▶ **Request**
Extract each line of the records that contains the string "Select".
---------- Data records ----------
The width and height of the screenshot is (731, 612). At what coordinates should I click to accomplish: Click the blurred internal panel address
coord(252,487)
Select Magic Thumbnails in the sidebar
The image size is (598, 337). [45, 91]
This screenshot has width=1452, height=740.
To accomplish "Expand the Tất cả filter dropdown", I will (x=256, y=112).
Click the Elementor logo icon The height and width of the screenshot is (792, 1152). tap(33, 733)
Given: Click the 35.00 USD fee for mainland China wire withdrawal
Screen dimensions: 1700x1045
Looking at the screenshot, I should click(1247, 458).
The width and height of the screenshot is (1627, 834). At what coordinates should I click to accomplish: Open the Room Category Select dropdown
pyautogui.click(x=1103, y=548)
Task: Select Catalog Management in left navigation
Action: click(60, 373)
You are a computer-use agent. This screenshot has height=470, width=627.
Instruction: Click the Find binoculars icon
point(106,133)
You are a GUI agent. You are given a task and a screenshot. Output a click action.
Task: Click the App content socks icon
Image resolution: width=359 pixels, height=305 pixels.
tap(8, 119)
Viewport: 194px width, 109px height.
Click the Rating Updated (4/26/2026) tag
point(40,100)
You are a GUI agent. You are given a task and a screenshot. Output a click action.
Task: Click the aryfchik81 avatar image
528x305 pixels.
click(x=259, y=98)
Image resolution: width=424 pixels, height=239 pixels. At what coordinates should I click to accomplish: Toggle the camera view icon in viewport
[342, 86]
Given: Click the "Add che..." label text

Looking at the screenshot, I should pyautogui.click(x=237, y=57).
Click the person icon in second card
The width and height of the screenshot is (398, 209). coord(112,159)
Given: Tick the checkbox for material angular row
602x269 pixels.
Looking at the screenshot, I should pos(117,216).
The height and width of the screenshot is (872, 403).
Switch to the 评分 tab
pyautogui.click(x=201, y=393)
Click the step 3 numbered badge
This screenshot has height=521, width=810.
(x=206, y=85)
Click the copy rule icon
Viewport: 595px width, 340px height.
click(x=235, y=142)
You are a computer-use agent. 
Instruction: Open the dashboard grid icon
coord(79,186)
----------
▶ **Exercise output**
Select Magic Thumbnails in the sidebar
The width and height of the screenshot is (1627, 834). At what coordinates should I click to accomplish: Open the Room Category Select dropdown
Task: Select Catalog Management in left navigation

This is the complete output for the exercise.